RE: Help With Futterman Mono Amps, posted on March 3, 2016 at 11:48:28
Posts: 34
Location: Northeast
Joined: March 13, 2009
So now the question I am pondering is do I do a complete rebuild??? Or strip away the terrible repair work only and go back as original and as true to JF as possible??

In general I am leaning toward the OTL 3 rebuild with more adjustability. Or a JJ Tesla EL509 rebuild like Rhino has from Ted??

 

Ben Jacoby in Brooklyn, posted on March 3, 2016 at 15:07:09
Bill Way
Audiophile

Posts: 1199
Location: Toms River NJ
Joined: May 28, 2012
Contributor
  Since:
December 14, 2012
Ban Jacoby of High End Audio Repair does outstanding work, and I'm pretty sure he has worked on Futterman amps before. He did a superb job updating and greatly improving an old VTL preamp of mine.

WW
"A man need merely light the filaments of his receiving set and the world's greatest artists will perform for him." Alfred N. Goldsmith, RCA, 1922

 

RE: Ben Jacoby in Brooklyn, posted on March 3, 2016 at 16:05:52
Posts: 34
Location: Northeast
Joined: March 13, 2009
Thx but this is the 7th or 8th time in 25 years of doing this hobby that I have restored these H3 JF OTL/NYAL Amps so no body else is needed, I've got it covered. I just posted to let the crew know the amps are finally getting a face lift. Also I always love to hear the thoughts of others on the way they might restore the pair. I'm thinking JJ EL509's myself but we'll see.

 

RE: Help With Futterman Mono Amps, posted on March 4, 2016 at 05:49:44
Posts: 34
Location: Northeast
Joined: March 13, 2009
As an update they were not water damaged as a previous inmate thought. Just surface patina which is being cleaned up now.

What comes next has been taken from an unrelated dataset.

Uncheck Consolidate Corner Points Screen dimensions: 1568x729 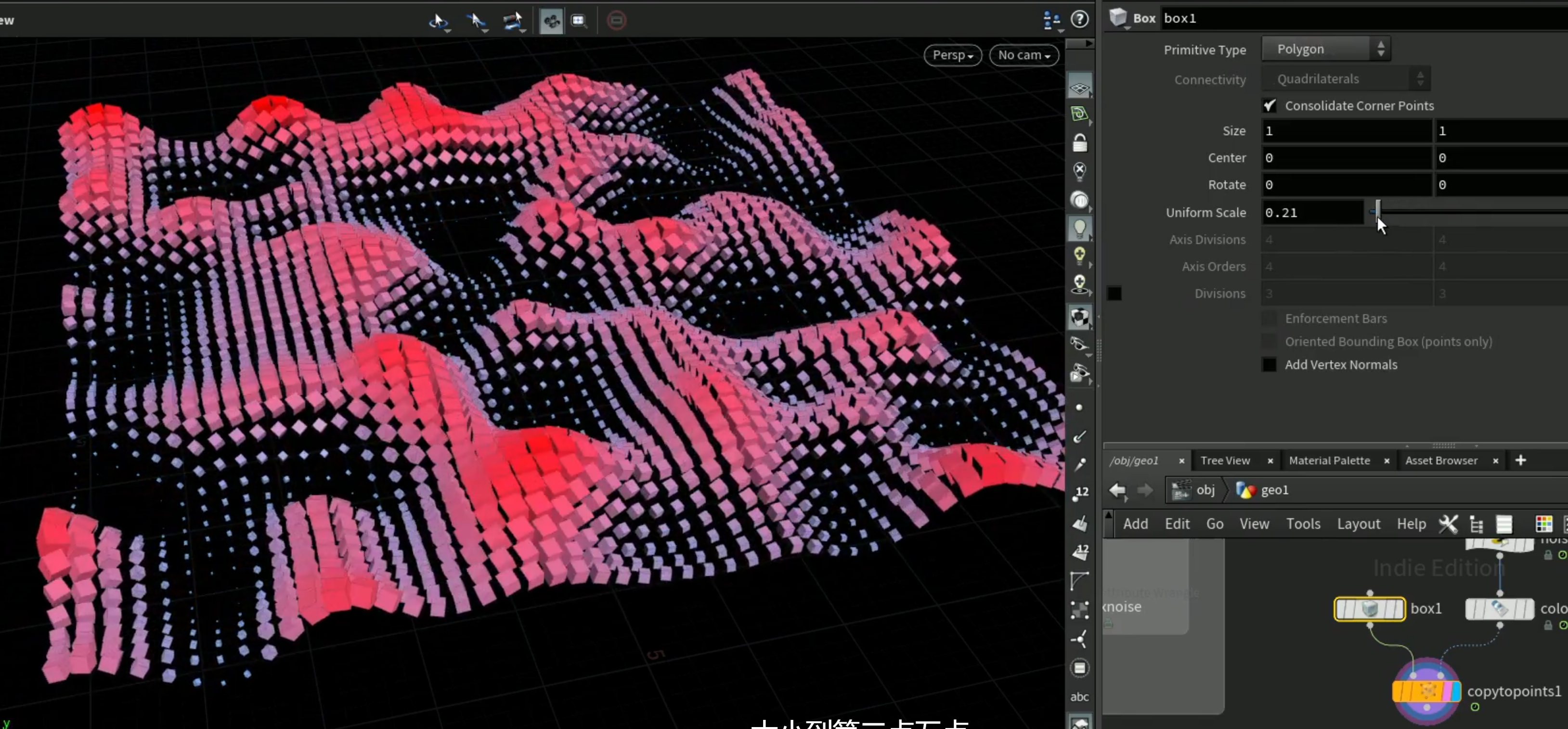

Generally I do not like to repaint old amps as I like them to look weathered and in as original a state of appearance as possible. It blows peoples minds when they see an old piece of electronic equipment that makes the sound these amps can make after a rebuild.

I am also think 17KV6A tubes as a replacement to the 6LF6's but again I am in the testing phase so we'll see. 1 amp is stripped already.

 

RE: Help With Futterman Mono Amps, posted on March 8, 2016 at 20:15:26
Lew
Audiophile

Posts: 8652
Location: Bethesda, Maryland
Joined: December 11, 2000
If you still don't know exactly what model this is, I think they are H3a's. As I recall, the H3a had the single huge output coupling capacitor that you have on your units. This was eventually replaced by a gaggle of much physically smaller photoflash caps, 6 of them per chassis, IIRC. That version was re-named by Futterman as "H3aa". That was the end of the line. In consecutive order, I owned H3a's, followed by H3aa's, the latter bought direct from JF. Since you seem to know what you're doing, I am sure you would know to replace all those electrolytics. In my Atma amplifiers, I use a bunch of Panasonic TS-ED electrolytics, 2000uF/200V, for filtering the output supply, but they would also be useful as output coupling caps on your amplifiers. Also, I wonder whether 36KD6 or 40KD6 could replace the 6LF6s. That's just a WAG.

 

RE: Help With Futterman Mono Amps, posted on December 29, 2016 at 00:02:33
lucisfero1
Audiophile

Posts: 7
Location: NYC
Joined: August 17, 2000








I just came across this posting and I can confirm the H-3a use the 4 per channel 6KG6A/EL509 and have the 3 large caps. Julius delivered my amp after he repaired it and we listened to some music ( KLH Model Nines).
Some of the H-3a chassis used the H3 chassis which had on the front left, TECH Instruments Corporation and on the right front, stereo/mono OTL power amplifier. I've had this particular OTL since 1972 and its still powering the Nines. People who say the Futterman is unreliable maybe had bad luck or abused the unit. I also think the Model Nines still stand up to anything made today, the pairing is beautiful and engaging sonically.